Ja, genau. Well, so I'm 35 and looking back, I'm like, oh, I'm for sure trans. But then, and for 10 years, I thought every day about top surgery. And I just never thought I'd be brave enough to do it. I thought it was such a huge deal and such a massive thing. And then I just did it at Christmas. And it's been incredible. And I didn't think that this type of joy or like,
Ich fühlte mich nicht komfortabel in meinem Körper. Ich dachte nicht, dass es für mich zugänglich war. Ich dachte, dass es für mich zugänglich war. Ich dachte, dass es für mich zugänglich war. Ich dachte, dass es zugänglich war. Ja, und sie sind gut geworden. Pronomen sind schwer für Menschen. Ich meine, es ist schwer, wenn du nicht in einer Gemeinschaft bist, in der du die Musen oft hörst.
Und es wird ganz schnell zweifelhaft, glaube ich. Aber für sie, sie leben eine ziemlich leise und leise Leben. Und sie können noch nicht wirklich ihre Hände daran wenden. Aber sie versuchen. Und sie haben eine interessante Sache gesagt, die letzte Zeit, als sie mich besucht haben. I was like swimming in front of them and I think they could just see how happy I am.

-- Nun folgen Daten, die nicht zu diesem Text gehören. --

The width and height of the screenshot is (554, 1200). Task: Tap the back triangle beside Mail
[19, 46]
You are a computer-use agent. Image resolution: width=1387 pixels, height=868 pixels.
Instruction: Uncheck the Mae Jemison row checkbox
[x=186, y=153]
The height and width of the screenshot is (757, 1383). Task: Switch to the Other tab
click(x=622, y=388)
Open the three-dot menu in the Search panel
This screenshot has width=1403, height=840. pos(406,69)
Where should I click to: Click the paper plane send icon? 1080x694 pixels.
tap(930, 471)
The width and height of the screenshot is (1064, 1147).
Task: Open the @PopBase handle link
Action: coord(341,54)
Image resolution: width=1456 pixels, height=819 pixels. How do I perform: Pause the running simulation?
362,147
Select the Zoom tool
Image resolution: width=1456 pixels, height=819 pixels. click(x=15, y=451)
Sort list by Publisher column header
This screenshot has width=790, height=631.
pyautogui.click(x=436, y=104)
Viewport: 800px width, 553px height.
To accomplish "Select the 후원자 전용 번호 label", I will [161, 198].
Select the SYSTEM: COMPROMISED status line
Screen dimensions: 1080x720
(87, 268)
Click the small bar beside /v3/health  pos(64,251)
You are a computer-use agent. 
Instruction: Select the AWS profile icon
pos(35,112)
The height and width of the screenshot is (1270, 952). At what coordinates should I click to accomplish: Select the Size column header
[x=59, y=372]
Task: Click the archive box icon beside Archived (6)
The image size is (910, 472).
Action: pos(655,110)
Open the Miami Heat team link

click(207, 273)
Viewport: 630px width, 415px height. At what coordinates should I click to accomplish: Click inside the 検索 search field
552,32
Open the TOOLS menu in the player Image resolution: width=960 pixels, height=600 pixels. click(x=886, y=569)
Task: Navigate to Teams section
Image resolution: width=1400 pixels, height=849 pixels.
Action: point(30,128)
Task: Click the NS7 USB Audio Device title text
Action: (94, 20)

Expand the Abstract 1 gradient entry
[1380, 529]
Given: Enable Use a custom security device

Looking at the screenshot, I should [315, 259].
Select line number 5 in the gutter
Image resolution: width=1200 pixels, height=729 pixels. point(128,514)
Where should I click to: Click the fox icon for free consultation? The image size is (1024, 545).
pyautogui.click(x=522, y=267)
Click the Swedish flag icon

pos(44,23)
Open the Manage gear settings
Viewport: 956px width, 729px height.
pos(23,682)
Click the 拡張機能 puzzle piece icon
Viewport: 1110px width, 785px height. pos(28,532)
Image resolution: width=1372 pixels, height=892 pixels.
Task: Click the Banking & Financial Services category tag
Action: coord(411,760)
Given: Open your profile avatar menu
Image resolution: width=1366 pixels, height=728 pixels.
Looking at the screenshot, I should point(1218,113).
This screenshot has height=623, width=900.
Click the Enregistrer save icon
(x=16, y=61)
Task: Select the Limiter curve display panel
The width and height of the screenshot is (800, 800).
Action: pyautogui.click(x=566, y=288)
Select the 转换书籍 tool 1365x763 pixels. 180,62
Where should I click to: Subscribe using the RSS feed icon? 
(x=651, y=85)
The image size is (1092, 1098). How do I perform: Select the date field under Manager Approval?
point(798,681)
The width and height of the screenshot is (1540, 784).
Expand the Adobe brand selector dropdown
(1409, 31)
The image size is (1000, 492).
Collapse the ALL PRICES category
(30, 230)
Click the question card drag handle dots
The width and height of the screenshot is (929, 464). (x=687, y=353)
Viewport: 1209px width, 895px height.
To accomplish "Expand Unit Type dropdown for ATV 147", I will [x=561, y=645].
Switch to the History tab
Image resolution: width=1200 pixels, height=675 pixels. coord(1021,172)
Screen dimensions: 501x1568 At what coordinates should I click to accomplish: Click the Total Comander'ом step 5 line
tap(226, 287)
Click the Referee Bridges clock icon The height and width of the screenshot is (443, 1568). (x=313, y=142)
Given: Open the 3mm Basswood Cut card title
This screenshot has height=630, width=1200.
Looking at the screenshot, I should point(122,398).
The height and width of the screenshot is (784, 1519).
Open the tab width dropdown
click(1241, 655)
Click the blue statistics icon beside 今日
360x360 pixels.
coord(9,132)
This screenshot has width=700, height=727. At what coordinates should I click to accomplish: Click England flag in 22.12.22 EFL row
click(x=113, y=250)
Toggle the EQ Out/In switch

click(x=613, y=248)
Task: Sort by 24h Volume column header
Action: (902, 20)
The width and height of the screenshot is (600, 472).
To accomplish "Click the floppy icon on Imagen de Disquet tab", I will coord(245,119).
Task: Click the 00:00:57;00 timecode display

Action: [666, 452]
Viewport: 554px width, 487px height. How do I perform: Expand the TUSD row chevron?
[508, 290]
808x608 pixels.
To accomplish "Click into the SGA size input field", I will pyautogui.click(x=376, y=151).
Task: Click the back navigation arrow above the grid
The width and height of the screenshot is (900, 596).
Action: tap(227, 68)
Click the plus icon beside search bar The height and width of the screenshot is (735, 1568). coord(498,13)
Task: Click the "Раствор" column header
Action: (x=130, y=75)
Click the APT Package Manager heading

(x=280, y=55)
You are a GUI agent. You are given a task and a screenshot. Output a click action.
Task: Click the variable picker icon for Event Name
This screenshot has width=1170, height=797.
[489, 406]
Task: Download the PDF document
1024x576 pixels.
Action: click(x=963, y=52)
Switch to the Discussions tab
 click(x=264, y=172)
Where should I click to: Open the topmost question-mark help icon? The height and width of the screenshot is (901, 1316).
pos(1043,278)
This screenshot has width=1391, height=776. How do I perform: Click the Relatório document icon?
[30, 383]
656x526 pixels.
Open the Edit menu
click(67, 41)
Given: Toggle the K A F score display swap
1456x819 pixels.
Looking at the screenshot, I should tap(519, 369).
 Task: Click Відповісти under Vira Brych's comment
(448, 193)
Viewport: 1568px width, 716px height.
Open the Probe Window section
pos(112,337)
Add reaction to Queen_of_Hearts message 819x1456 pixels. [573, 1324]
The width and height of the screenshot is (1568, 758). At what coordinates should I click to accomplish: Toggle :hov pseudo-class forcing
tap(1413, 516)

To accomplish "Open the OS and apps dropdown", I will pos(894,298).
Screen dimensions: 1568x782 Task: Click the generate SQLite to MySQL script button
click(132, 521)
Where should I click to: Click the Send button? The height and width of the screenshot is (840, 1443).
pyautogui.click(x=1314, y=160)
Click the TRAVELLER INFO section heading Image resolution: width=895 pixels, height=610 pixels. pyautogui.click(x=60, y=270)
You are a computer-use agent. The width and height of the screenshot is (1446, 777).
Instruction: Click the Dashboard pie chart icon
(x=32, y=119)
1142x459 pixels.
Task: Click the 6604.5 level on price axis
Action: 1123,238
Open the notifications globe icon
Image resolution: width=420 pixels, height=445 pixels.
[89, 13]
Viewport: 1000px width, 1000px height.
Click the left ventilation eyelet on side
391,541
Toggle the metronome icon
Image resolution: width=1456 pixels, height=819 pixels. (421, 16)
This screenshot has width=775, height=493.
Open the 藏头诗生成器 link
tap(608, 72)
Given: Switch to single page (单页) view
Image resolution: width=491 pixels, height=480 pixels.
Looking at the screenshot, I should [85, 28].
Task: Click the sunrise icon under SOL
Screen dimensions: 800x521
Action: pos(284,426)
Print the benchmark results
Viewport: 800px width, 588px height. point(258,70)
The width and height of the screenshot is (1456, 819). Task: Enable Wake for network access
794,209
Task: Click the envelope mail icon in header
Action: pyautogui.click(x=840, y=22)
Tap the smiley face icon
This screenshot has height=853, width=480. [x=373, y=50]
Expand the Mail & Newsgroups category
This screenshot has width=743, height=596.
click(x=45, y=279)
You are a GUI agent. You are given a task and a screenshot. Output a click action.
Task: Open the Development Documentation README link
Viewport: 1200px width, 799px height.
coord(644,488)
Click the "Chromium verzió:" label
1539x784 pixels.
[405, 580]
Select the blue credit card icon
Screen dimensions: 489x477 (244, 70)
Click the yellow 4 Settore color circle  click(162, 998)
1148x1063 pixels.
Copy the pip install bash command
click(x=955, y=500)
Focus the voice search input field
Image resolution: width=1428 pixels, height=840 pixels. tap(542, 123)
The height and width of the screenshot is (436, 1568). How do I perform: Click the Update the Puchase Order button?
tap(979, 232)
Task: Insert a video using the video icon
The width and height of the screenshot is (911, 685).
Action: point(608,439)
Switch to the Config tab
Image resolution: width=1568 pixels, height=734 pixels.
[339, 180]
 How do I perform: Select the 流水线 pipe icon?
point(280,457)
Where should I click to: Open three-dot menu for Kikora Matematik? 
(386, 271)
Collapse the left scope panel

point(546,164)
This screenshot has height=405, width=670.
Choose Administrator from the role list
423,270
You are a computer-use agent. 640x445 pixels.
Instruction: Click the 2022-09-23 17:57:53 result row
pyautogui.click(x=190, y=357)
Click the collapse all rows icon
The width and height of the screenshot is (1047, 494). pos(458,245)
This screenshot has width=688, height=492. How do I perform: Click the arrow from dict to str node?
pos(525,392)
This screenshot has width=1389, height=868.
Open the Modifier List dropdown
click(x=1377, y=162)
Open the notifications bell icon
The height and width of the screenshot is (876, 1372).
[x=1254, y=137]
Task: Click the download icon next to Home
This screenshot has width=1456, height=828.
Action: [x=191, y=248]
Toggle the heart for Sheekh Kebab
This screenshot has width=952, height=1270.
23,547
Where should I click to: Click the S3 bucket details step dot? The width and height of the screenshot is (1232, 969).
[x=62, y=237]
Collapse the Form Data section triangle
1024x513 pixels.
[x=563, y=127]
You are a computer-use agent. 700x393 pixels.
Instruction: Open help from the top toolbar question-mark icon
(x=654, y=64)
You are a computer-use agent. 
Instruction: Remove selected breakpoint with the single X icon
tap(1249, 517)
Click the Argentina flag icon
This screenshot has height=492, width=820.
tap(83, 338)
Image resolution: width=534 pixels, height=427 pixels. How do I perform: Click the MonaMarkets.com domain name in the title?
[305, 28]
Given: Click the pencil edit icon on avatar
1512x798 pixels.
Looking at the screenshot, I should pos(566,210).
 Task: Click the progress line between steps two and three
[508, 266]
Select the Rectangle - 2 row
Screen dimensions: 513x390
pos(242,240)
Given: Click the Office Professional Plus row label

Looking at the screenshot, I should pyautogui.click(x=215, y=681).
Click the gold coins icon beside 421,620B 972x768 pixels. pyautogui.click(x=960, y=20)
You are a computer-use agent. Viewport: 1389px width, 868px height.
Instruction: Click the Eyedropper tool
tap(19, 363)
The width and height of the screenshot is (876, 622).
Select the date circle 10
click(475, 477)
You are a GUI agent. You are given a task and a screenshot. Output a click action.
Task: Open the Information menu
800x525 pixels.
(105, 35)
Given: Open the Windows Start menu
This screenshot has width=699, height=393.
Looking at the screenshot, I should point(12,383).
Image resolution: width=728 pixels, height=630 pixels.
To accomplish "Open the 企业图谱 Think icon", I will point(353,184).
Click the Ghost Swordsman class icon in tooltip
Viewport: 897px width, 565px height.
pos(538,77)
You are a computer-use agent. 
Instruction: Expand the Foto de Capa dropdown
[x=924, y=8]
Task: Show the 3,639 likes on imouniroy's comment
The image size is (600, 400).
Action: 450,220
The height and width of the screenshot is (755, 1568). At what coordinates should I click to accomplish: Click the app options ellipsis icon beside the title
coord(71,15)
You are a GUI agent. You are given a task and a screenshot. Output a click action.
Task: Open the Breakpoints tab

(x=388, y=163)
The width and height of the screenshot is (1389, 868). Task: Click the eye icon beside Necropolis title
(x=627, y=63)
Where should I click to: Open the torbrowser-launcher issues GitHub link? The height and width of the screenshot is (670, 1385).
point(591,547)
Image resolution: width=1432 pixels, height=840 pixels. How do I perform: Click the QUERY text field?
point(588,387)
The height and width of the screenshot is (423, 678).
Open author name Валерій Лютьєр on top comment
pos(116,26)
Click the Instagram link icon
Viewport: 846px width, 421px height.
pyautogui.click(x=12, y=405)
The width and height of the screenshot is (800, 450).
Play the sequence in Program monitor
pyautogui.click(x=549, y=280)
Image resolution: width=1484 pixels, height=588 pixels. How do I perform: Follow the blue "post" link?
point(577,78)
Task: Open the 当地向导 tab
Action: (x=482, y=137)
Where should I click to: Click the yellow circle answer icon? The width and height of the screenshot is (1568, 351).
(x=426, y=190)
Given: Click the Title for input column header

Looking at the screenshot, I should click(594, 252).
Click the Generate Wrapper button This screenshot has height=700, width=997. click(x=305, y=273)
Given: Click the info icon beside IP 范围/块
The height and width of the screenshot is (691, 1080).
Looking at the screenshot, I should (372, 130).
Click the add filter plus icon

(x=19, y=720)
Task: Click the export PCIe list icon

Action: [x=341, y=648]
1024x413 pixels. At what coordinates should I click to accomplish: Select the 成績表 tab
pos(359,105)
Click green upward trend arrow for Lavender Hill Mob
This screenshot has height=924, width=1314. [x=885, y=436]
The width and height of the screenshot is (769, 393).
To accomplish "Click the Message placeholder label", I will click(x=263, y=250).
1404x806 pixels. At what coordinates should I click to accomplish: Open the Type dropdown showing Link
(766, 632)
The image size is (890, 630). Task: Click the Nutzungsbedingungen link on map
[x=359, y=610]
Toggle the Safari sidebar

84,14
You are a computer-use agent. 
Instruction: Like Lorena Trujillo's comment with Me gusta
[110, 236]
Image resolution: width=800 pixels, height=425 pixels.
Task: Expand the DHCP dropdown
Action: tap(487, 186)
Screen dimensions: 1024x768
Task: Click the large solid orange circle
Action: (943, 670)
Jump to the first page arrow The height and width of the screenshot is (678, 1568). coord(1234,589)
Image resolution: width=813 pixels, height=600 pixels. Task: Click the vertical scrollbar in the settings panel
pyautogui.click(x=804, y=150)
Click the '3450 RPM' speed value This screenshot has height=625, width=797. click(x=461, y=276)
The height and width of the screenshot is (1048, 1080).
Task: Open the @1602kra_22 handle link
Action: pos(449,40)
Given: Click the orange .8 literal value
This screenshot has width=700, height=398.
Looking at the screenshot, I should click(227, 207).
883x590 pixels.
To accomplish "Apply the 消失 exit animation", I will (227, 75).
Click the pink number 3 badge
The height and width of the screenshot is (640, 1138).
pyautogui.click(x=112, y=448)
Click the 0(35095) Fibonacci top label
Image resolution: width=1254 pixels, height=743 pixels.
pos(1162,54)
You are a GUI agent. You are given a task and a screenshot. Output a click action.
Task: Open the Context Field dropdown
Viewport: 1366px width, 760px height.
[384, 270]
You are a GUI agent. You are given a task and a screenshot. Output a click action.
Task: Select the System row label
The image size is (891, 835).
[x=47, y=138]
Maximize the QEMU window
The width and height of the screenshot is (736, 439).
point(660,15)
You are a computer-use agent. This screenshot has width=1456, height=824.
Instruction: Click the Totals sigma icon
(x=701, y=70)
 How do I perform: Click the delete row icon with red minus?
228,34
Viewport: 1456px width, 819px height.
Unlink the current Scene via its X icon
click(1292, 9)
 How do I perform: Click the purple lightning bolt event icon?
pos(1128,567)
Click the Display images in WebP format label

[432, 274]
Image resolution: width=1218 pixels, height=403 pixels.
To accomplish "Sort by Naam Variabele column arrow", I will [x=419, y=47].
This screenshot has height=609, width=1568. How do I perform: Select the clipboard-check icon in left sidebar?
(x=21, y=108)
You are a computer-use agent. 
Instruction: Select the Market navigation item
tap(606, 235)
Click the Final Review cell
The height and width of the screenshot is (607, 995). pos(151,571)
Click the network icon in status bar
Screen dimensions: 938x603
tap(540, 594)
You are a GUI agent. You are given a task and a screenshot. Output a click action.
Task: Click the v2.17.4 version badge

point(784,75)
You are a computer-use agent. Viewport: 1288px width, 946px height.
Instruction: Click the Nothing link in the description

And they said, we can't really understand the pronoun thing, but we want you to know that we see you as you are. Like we can see that you're not a girl and you don't feel like a girl. And so we do know and see you and all your nuances and everything, but it's just linguistically we can't get it.
Vielen Dank.
I think that one of the things that has really helped me, not only the fact that I'm very non-binary in so much of my life, I just, I feel like I'm attached to the pronoun she, her. And so one of our children, they have a non-binary friend that uses the pronouns they, them. And it blew my mind when I started to think of it as just a third way.
Rather than just having two options, there is a middle option. And that helped me orient how to communicate. And by the way, I still make mistakes. We all do. And just moving beyond those mistakes as quickly and as least dramatically as possible has been really kind of shifting for me.